**What you are asked to do**:
Your answer must be the full set of records, copied exactly, with no pictures in it.

== Segment start ==

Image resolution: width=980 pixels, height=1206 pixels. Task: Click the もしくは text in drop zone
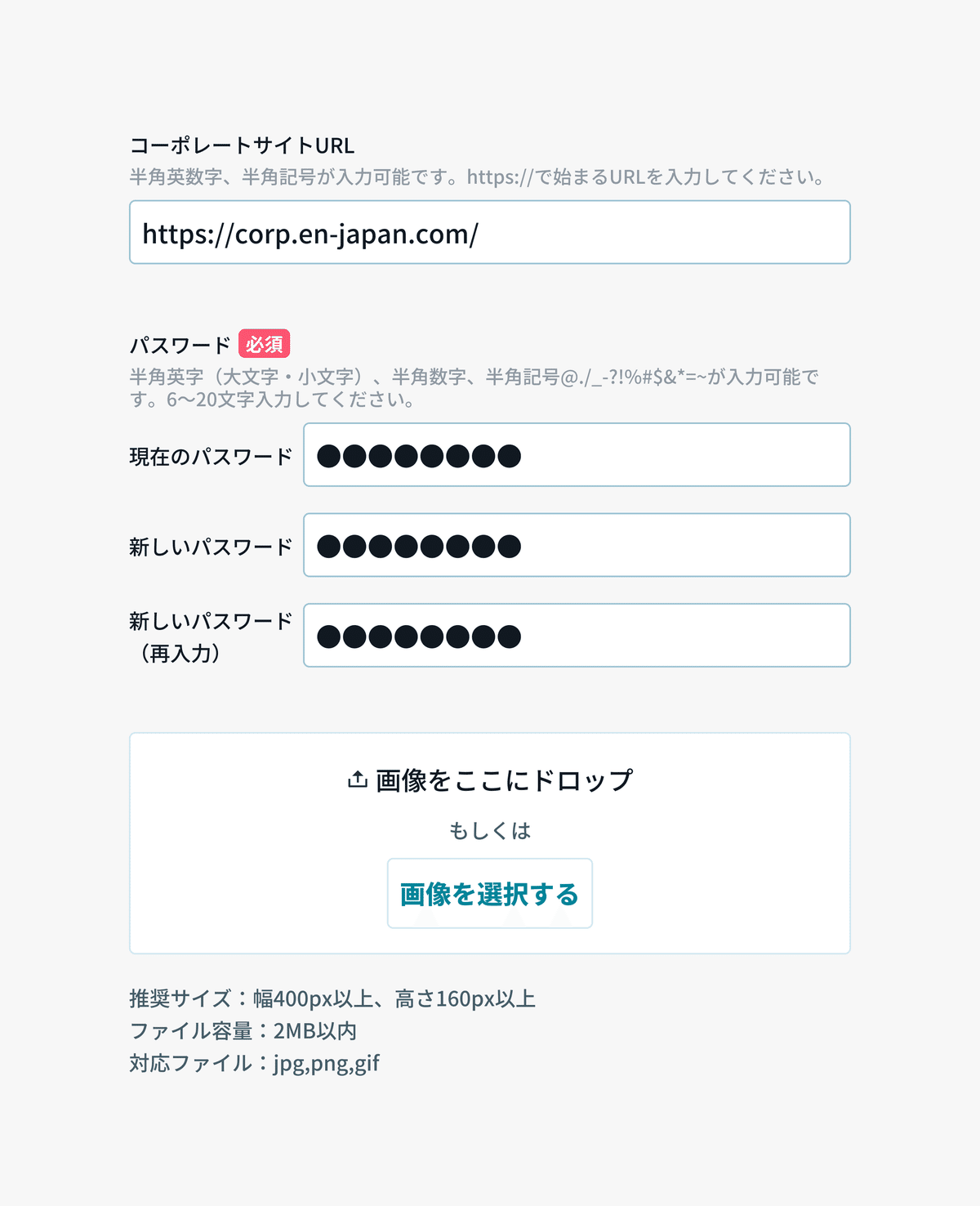490,831
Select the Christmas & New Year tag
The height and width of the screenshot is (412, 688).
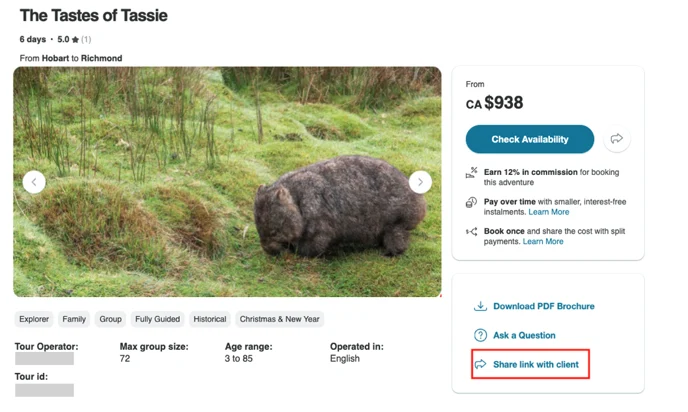pyautogui.click(x=279, y=319)
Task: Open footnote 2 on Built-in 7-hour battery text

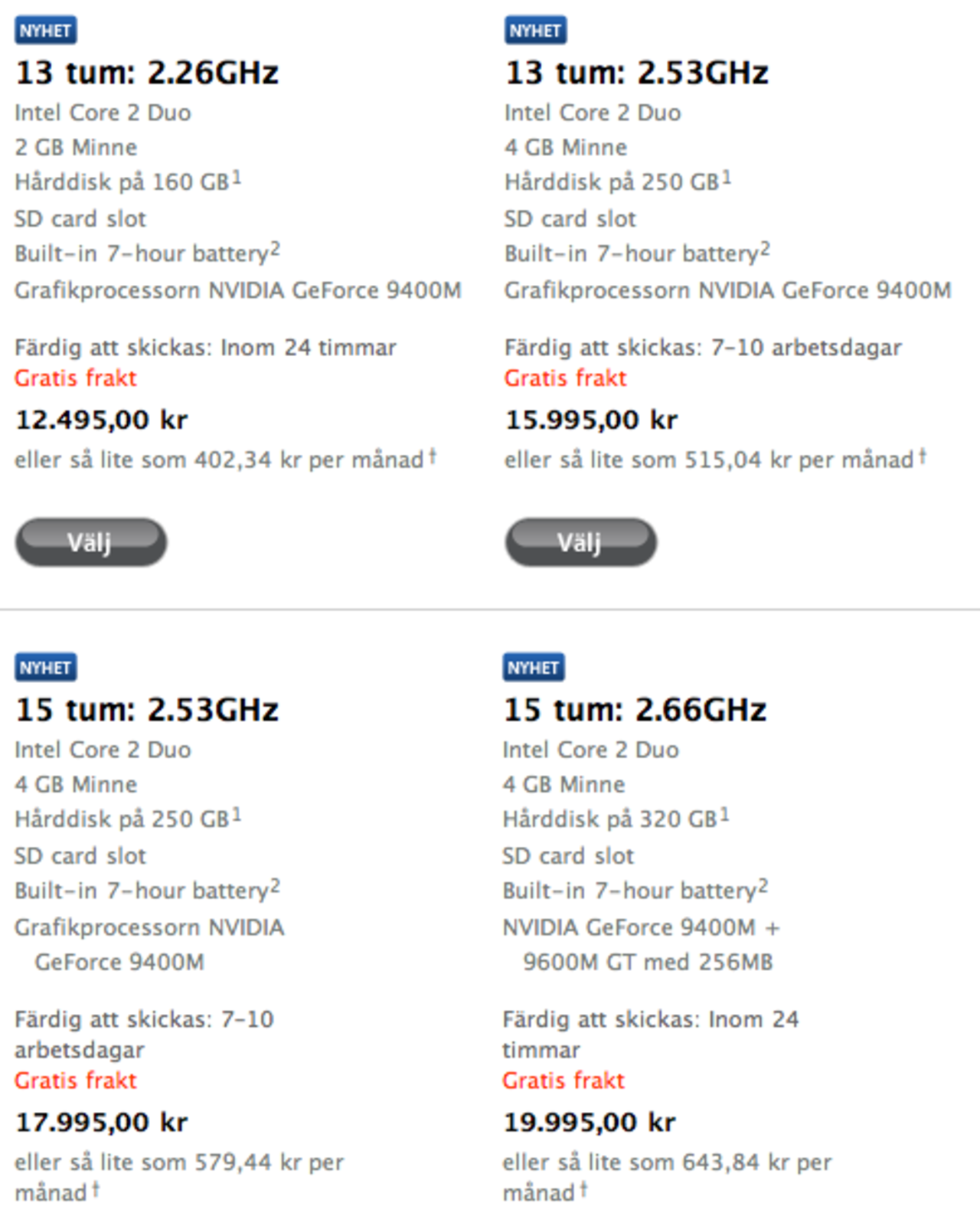Action: [x=276, y=246]
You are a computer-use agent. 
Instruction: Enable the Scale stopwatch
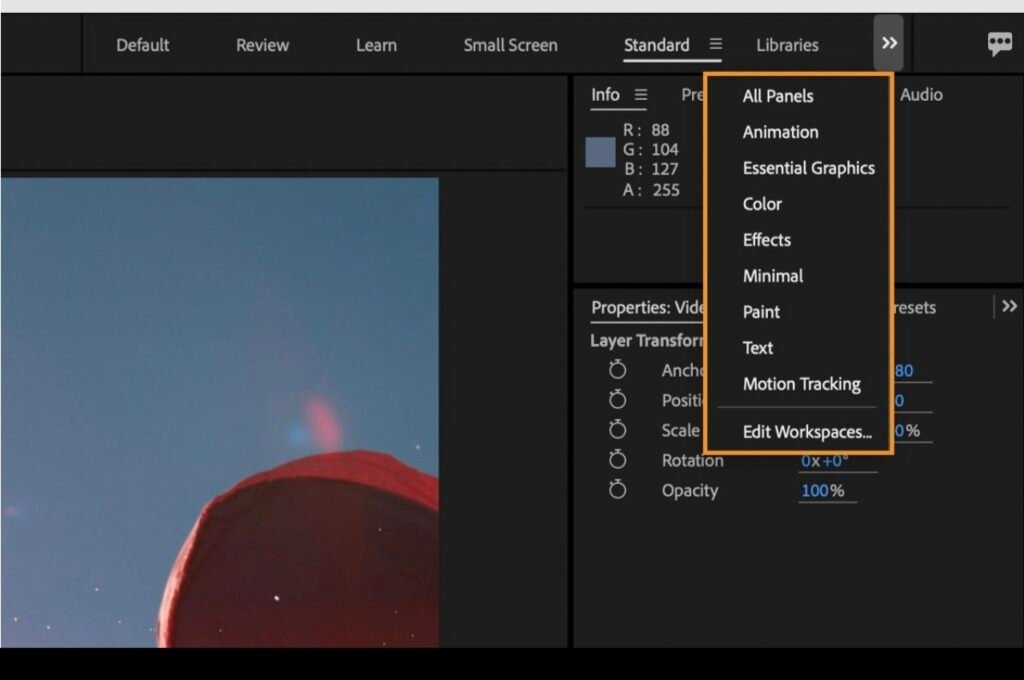point(617,430)
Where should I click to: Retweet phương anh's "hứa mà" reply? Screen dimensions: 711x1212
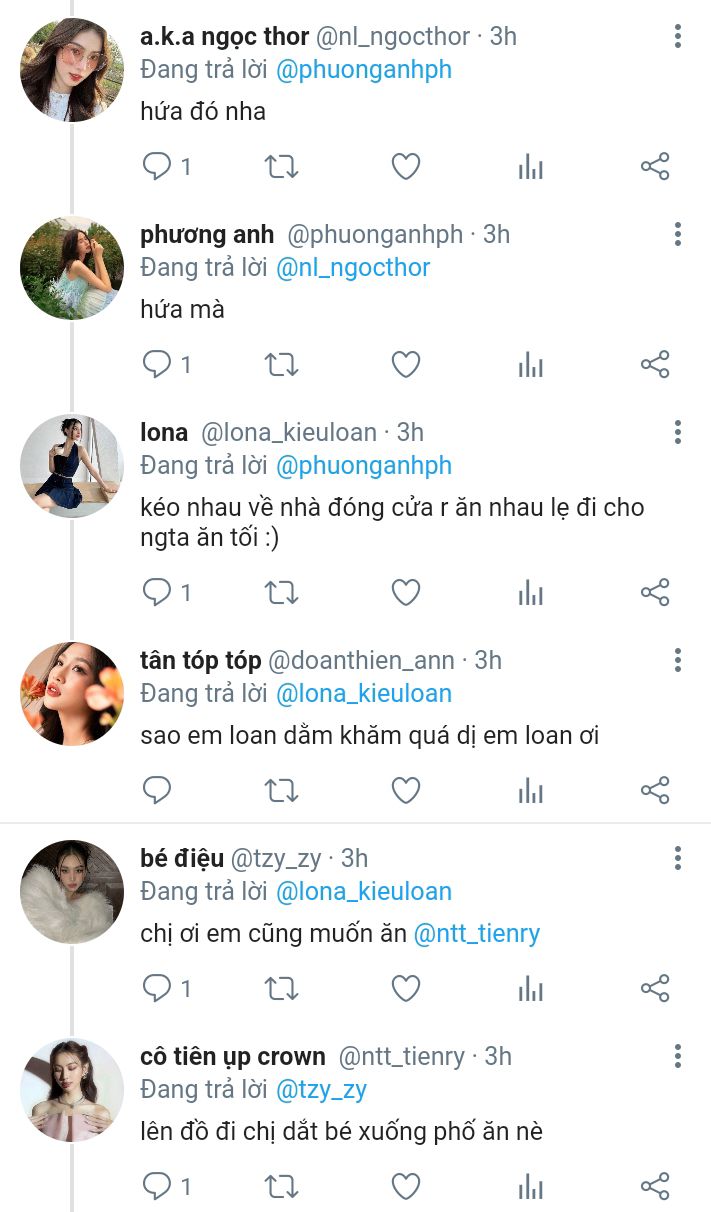click(282, 365)
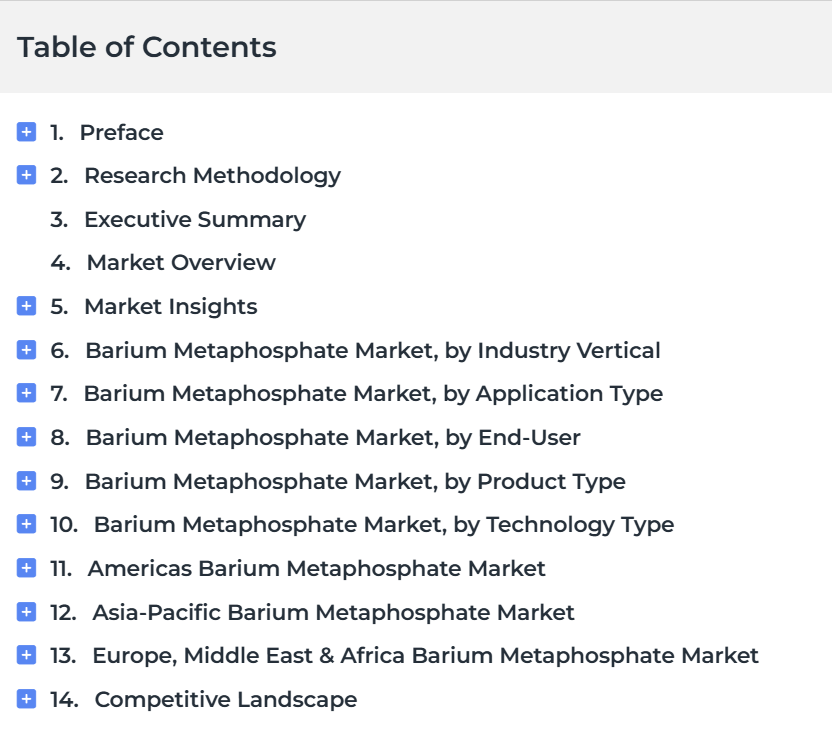
Task: Click plus icon beside Competitive Landscape
Action: click(x=27, y=699)
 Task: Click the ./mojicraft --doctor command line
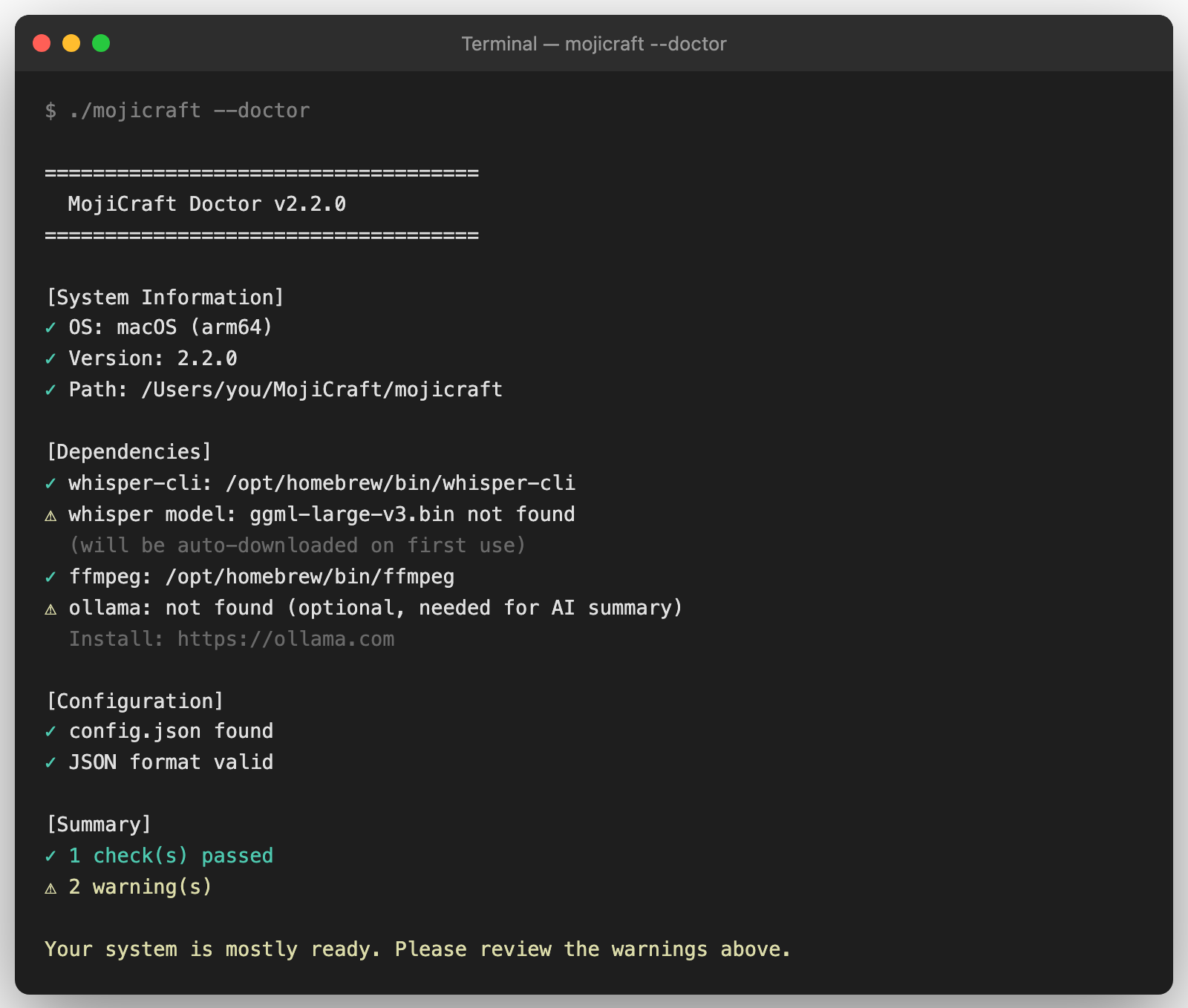189,111

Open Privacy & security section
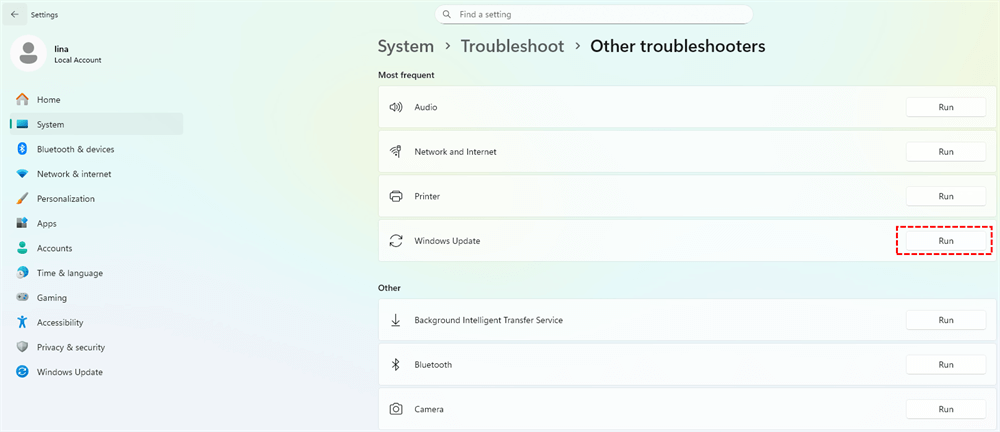point(70,347)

== Segment end ==

**Result for this exercise**:
Image resolution: width=980 pixels, height=1206 pixels. Task: Click the もしくは text in drop zone
490,831
Select the Christmas & New Year tag
The height and width of the screenshot is (412, 688).
pyautogui.click(x=279, y=319)
Task: Open footnote 2 on Built-in 7-hour battery text

Action: [x=276, y=246]
You are a computer-use agent. 
Instruction: Enable the Scale stopwatch
point(617,430)
Where should I click to: Retweet phương anh's "hứa mà" reply? Screen dimensions: 711x1212
click(282, 365)
Task: Click plus icon beside Competitive Landscape
Action: click(x=27, y=699)
 Task: Click the ./mojicraft --doctor command line
189,111

Open Privacy & security section
point(70,347)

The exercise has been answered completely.